== Problem set ==
**1.** In the article on whole-brain radiotherapy costs, reproduce the text from "In this new" to "HA-WBRT, at $80,253.", swapping "Markov model" for "state-transition model".
**2.** Write the next part of the article on the cost-effectiveness of whole-brain radiotherapy for brain metastases, picking up after its final sentence.

** Excerpted passage follows **

Whole-Brain Radiotherapy for Brain Metastases Is Cost-Effective

Rosemary Frei, MSc

October 2015, Vol 6, No 9 - Economics of Cancer Care


The treatment of patients with brain metastases involves issues of controlling recurrence, side effects, and costs. A new analysis suggests that the novel approach of hippocampal-avoidance whole-brain radiotherapy (HA-WBRT) may be cost-­effective for controlling brain metastases compared with other treatments (Savitz ST, et al. Cancer. 2015 Sep 15. Epub ahead of print).

The analysis involved a 5-year simulation of 100,000 patients aged ?65 years who had 1 to 3 brain metastases at baseline. For patients who survive a median of 1 year, whole-brain radiotherapy was cost-effective, at a cost of $42,872 per quality-adjusted life-year (QALY) gained. Findings showed that for patients who survive a median of 2 years, the combination of neurocognitive-sparing HA-WBRT with stereotactic radiosurgery (SRS) was the most cost-effective approach, with a cost of $80,253 per QALY gained.

Over the past few years, there has been a trend toward using radiosurgery alone for patients with more than 1 brain metastasis and reserving whole-brain radiotherapy as a salvage procedure only. This is because evidence from randomized trials and a meta-analysis have indicated that radiosurgery alone is associated with improved neurocognitive function and, perhaps, an increase in survival time.

However, the only prospective study published to date indicates that whole-brain radiotherapy successfully treats patients with brain metastases, with only moderate reduction in short-term memory.

In this new cost analysis, the investigators used a Markov model with a probabilistic sensitivity analysis that they ran for 60 one-month cycles: almost all patients with brain metastases die within 5 years.

For patients who survive a median of 3 months, none of the treatments analyzed were deemed cost-effective compared with HA-WBRT. For patients who survive a median of 6 months, radiosurgery with whole-brain radiother­apy salvage was cost-effective, with a $92,478 cost per QALY. At 12 months, HA-WBRT was associated with a $42,872 cost per QALY, which was reduced to $24,701 at 24 months. The cost per QALY was also below $100,000 at 24 months for radiosurgery plus HA-WBRT, at $80,253.

** End of Excerpted passage **
** Information supplied follows **

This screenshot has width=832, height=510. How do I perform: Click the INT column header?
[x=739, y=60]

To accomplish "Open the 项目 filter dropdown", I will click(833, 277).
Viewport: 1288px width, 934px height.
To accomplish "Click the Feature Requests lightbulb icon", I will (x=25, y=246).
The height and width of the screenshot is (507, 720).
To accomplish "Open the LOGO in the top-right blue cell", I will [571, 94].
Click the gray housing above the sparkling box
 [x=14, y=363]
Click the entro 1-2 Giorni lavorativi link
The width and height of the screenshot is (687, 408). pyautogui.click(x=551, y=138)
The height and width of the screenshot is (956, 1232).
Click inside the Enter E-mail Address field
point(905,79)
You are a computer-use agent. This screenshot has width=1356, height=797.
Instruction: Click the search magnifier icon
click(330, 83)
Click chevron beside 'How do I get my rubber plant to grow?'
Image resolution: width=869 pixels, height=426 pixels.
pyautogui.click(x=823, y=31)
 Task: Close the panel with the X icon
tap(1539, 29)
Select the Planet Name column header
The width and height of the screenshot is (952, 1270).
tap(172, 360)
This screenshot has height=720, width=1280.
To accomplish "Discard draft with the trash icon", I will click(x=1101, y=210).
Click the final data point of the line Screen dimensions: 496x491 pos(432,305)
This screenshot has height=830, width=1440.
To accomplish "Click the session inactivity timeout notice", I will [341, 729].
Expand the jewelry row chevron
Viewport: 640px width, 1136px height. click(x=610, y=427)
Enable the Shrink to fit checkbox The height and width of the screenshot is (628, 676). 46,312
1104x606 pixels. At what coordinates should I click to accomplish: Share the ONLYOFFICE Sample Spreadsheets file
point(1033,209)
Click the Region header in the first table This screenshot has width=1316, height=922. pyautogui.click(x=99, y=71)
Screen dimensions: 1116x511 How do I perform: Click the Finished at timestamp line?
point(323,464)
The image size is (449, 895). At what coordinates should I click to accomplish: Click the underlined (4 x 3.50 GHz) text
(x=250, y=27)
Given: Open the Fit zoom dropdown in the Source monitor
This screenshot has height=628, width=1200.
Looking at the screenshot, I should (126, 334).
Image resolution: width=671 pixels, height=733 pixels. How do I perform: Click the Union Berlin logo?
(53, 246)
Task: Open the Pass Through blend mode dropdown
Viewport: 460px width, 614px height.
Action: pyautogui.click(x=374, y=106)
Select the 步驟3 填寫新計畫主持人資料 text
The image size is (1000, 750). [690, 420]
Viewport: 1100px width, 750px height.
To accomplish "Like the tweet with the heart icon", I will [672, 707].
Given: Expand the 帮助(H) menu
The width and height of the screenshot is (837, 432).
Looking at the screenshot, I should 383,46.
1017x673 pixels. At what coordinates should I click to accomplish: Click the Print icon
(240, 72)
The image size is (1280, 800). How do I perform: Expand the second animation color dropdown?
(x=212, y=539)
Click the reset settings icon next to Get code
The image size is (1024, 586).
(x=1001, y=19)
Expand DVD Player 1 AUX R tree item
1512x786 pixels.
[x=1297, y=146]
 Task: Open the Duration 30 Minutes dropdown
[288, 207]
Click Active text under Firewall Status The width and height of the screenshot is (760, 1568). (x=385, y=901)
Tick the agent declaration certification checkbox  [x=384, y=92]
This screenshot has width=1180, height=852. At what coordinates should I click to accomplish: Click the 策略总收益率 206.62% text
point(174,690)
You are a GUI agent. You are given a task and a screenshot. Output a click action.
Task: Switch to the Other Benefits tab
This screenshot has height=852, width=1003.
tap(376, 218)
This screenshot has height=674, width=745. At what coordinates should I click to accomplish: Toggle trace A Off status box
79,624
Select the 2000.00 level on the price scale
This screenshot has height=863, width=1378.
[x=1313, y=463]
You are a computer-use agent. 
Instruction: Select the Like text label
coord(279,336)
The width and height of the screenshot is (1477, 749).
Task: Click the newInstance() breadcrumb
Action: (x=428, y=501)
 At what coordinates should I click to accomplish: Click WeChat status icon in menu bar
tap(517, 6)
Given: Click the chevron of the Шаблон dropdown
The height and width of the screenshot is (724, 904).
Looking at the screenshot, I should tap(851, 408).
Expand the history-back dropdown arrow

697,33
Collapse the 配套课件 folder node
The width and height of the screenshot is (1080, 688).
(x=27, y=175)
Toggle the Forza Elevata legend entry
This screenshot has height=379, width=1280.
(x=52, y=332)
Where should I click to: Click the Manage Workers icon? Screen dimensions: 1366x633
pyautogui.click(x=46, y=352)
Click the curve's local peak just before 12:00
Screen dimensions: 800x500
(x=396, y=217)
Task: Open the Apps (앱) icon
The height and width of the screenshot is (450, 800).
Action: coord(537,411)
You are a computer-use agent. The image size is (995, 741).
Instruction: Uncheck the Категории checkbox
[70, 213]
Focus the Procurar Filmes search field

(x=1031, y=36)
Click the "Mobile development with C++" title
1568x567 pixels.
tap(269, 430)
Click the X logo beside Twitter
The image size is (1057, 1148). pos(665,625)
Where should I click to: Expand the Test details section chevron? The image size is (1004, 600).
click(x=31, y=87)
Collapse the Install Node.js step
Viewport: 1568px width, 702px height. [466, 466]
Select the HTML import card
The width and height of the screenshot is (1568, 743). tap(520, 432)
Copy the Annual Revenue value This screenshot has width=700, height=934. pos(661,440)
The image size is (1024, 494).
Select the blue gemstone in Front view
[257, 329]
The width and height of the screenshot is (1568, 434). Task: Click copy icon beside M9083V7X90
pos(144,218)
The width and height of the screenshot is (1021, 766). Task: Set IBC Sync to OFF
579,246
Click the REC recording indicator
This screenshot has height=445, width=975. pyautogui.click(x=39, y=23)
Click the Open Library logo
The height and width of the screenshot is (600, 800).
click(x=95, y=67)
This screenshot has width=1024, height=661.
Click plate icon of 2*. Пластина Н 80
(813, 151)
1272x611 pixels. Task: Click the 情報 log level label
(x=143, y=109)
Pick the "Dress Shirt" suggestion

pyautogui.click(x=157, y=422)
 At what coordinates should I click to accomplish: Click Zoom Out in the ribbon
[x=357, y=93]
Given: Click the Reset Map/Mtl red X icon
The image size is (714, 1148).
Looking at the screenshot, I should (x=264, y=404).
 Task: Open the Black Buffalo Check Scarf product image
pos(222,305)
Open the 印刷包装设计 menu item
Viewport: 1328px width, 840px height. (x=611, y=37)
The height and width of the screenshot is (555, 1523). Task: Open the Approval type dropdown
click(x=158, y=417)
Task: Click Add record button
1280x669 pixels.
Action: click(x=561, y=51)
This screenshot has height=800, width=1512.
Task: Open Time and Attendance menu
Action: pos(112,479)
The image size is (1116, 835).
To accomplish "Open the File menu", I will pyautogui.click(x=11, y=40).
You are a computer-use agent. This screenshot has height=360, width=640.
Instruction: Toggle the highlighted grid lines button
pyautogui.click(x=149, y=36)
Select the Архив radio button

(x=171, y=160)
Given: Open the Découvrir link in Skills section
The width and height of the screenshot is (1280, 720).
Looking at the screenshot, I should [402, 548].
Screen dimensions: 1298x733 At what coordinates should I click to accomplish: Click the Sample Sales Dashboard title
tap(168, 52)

** End of Information supplied **

== Results in order ==
**1.**
In this new cost analysis, the investigators used a state-transition model with a probabilistic sensitivity analysis that they ran for 60 one-month cycles: almost all patients with brain metastases die within 5 years.

For patients who survive a median of 3 months, none of the treatments analyzed were deemed cost-effective compared with HA-WBRT. For patients who survive a median of 6 months, radiosurgery with whole-brain radiother­apy salvage was cost-effective, with a $92,478 cost per QALY. At 12 months, HA-WBRT was associated with a $42,872 cost per QALY, which was reduced to $24,701 at 24 months. The cost per QALY was also below $100,000 at 24 months for radiosurgery plus HA-WBRT, at $80,253.

**2.**
“The highest value treatment in patients with notably prolonged survival was SRS plus HA-WBRT, with the increased cost easily offset by improvements in disease control and the minimization of late brain toxicity,” the investigators noted. However, “1 significant cost consideration that is not incorporated into the analysis is the markedly increased time to plan and deliver HA-WBRT as well as the technical reality that it is largely limited to 1 radiotherapy system,” they added.

Senior investigator David J. Sher, MD, MPH, Associate Professor, Department of Radiation Oncology, The University of Texas Southwestern Medical Center, Dallas, told Value-Based Cancer Care that the planning process for conventional whole-brain radiotherapy can take less than 30 minutes, whereas for HA-WBRT, it is typically several hours, and the treatment delivery is significantly longer and more involved.

“The ‘cost’ of more involved treatment planning and delivery is incorporated into the Medicare reimbursement for IMRT [intensity-modulated radiation therapy]-based planning, and thus implicitly included in the analysis,” said Dr Sher.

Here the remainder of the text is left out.